You need to explain a few things to your boss (perhaps print and show him
this message). Best practices say that you should not EVER be inputting the
start and end dates for the individual tasks in Project except in the very
specific circumstance when you need to establish a constraint. The
exception, the constraint, is used to take into account events that
influence your project but are out of your control such as when a vendor may
not be delivering the parts required for a certain task before 15 January -
in that case you would input 15 Jan as the start date of the task that uses
those parts so a start-no-earlier-than constraint is established, insuring
that it is never scheduled any earlier than the date the parts will be
there. But manually inputting the task dates based on your boss's estimates
puts constraints on *all* the tasks and results in a schedule that is
seriously crippled in terms of being a useful project modeling and
management tool. All manner of problems might develop as work on the
project proceeds and there's an excellent chance you'll never see them until
it's too late because the inappropriate constraints have disabled most of
Project's forecasting abilities.
Project's purpose is NOT to illustrate a schedule that has been derived
elsewhere - in the best use, you input the project's start date only.

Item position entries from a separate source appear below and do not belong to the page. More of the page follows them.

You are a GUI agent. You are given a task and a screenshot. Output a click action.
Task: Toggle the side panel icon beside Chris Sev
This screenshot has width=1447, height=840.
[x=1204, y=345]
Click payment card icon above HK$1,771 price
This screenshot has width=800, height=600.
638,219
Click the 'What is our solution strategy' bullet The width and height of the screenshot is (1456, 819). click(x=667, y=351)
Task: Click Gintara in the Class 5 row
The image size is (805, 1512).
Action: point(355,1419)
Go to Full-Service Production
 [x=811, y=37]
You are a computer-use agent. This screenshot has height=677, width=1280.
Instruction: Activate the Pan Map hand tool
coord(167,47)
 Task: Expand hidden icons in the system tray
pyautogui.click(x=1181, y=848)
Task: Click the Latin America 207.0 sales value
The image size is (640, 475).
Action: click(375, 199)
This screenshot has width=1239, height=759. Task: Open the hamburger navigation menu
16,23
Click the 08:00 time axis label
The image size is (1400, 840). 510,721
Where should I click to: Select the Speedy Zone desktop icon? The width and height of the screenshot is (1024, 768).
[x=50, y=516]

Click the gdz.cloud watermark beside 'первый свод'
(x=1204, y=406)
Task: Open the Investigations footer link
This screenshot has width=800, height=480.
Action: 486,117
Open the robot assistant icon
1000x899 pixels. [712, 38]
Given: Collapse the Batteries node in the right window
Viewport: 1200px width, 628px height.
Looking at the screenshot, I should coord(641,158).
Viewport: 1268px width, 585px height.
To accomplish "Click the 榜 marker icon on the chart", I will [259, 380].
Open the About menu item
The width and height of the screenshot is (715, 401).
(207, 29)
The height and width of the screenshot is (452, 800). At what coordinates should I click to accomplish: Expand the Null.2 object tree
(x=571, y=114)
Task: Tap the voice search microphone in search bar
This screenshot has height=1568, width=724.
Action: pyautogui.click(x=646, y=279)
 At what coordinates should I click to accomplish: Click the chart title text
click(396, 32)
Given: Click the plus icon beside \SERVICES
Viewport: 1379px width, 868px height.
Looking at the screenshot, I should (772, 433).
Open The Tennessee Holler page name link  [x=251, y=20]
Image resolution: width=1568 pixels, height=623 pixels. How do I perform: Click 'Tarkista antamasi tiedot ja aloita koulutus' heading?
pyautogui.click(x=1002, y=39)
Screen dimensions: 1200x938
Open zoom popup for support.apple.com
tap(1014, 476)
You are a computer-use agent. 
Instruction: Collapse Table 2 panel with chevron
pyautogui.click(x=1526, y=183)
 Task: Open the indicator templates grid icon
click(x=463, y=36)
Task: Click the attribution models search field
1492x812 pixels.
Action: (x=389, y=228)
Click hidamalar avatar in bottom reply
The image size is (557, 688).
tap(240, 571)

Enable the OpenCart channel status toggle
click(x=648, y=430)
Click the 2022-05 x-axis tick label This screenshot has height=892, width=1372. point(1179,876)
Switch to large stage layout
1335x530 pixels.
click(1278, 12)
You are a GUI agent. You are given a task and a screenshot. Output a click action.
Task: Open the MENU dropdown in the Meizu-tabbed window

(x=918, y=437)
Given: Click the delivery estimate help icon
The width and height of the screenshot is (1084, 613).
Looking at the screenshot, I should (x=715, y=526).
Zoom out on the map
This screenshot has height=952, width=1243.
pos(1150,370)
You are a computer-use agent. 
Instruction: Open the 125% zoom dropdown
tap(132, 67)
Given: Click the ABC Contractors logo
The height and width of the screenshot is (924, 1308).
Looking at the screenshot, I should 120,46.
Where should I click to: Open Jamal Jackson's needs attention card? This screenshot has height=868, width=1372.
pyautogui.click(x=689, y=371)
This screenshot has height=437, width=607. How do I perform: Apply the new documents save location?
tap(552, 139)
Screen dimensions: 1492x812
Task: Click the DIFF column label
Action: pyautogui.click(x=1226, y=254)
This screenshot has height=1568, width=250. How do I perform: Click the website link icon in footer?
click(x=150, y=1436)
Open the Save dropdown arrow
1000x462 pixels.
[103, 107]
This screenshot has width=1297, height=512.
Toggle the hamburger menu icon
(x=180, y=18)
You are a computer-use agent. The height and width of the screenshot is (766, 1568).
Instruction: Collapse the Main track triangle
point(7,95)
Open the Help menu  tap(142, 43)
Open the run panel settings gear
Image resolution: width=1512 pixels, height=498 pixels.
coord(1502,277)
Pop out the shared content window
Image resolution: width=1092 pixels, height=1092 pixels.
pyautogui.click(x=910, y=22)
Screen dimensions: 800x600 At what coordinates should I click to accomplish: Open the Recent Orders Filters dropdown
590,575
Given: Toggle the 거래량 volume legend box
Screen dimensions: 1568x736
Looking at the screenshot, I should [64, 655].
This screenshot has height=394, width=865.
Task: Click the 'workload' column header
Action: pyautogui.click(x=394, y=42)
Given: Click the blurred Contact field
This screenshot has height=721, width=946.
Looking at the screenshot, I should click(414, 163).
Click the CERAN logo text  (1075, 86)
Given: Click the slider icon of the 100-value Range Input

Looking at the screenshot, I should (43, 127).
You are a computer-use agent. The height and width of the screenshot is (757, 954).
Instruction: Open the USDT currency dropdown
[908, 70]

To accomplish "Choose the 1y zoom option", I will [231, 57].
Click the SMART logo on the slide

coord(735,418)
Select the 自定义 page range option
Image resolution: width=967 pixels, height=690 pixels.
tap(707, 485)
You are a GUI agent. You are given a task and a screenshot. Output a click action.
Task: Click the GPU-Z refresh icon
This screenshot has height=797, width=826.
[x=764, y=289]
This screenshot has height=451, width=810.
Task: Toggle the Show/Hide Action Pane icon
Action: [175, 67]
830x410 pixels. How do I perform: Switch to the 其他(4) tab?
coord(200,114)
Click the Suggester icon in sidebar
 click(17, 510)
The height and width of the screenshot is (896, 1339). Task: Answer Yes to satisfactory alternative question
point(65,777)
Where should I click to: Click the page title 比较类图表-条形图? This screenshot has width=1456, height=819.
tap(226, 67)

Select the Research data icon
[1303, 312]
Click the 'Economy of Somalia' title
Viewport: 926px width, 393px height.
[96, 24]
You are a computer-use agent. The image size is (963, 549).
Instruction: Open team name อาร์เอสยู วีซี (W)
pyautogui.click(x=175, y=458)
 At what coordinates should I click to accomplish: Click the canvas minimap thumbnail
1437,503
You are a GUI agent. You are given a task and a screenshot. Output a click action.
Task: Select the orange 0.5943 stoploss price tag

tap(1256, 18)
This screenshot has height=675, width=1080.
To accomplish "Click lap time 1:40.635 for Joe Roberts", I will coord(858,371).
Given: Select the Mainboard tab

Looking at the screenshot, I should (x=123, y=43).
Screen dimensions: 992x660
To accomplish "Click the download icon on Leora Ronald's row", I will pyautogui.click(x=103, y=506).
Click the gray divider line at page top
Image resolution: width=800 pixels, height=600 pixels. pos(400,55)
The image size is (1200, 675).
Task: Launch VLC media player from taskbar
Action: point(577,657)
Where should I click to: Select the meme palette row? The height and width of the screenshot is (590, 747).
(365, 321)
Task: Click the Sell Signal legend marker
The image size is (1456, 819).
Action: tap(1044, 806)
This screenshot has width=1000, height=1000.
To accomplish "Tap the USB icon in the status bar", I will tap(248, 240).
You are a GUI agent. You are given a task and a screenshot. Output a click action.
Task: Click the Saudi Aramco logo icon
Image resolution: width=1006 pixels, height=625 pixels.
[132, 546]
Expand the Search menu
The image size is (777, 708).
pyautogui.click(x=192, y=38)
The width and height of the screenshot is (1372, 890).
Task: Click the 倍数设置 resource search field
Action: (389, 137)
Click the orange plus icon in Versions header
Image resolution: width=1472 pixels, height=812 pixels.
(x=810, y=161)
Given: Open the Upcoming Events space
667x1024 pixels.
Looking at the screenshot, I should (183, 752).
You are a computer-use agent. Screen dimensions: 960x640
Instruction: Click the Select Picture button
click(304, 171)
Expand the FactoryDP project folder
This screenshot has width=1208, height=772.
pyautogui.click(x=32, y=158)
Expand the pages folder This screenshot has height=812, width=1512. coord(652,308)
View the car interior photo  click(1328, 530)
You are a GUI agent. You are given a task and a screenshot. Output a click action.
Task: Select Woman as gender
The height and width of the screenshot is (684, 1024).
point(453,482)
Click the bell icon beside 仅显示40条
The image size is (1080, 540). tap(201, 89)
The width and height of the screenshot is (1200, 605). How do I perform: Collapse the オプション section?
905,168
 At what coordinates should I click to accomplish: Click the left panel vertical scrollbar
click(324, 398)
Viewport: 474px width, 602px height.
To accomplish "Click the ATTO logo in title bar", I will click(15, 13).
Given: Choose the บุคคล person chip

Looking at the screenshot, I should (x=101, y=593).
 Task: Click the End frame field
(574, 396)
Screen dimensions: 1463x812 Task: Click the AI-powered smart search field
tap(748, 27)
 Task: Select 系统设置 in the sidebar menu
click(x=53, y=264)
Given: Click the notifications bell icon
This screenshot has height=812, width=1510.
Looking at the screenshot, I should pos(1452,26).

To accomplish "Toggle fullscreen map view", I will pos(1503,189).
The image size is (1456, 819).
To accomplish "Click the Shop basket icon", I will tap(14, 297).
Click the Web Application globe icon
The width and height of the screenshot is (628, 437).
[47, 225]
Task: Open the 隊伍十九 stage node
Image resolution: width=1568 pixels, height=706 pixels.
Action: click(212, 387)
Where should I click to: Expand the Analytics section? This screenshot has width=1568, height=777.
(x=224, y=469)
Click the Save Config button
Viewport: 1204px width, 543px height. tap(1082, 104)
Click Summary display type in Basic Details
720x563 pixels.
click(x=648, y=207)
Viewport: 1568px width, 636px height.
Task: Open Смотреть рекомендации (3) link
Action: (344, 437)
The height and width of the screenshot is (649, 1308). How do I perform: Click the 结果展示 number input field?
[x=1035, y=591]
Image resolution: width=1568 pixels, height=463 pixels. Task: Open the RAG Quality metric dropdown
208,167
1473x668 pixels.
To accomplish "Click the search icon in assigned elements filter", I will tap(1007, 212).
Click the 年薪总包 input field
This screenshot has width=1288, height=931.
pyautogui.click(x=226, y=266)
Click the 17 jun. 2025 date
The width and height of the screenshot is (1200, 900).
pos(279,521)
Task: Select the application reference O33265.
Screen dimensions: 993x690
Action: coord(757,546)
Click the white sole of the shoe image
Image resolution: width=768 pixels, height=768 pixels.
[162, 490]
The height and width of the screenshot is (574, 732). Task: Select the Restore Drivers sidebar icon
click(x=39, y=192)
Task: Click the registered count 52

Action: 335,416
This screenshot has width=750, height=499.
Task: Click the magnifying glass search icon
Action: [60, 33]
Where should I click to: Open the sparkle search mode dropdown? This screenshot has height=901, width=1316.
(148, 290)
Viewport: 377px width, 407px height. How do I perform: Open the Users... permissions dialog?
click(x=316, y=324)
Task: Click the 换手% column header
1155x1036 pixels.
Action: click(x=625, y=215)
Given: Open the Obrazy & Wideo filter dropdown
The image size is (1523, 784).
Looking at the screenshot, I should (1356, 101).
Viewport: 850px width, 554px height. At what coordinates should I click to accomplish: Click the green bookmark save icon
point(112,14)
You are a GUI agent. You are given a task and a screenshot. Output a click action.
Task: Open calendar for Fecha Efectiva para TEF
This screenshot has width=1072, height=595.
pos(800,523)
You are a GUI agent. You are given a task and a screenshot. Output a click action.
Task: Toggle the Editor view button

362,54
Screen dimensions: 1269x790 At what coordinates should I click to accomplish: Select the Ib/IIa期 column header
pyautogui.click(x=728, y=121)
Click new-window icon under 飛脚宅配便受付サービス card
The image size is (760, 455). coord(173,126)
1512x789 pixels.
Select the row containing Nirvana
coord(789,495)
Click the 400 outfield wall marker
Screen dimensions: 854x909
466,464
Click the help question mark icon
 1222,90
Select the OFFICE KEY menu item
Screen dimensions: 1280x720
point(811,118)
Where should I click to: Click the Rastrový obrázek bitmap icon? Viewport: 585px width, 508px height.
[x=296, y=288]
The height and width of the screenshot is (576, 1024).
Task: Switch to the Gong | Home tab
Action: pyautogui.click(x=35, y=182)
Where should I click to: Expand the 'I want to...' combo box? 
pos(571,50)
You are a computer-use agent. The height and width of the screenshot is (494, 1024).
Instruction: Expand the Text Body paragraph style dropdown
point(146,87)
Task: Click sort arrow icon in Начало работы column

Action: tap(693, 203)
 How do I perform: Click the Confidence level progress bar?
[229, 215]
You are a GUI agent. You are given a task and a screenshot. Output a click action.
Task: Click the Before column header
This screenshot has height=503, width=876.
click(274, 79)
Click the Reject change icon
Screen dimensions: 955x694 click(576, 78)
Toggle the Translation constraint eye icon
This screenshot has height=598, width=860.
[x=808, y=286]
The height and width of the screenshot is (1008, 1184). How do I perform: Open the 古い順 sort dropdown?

Project then takes that, along with the estimated durations and logical
relationships between the tasks, and computes the individual task start and
finish dates for you. It is scheduling software, designed to create
schedules from basic information about the work to be done and the assets
with which you have to do it, not just make pretty pictures of schedules
that already exist. Since your boss already has some dates in mind, it can
serve as a reality check as to whether those dates are do-able and
realistic. And that's why you can't leave a task start and finish date
blank or leave it NA - there will always be something there, the result of
Project's calculations. If the dates Project comes up with when you let it
do its thing unimpeded by dates you have input differ from the dates your
boss thinks tasks should happen, the smart money will bet on Project's
calculated schedule being the one closer to what is really going to happen
in the real world when your resources go out there to do the work.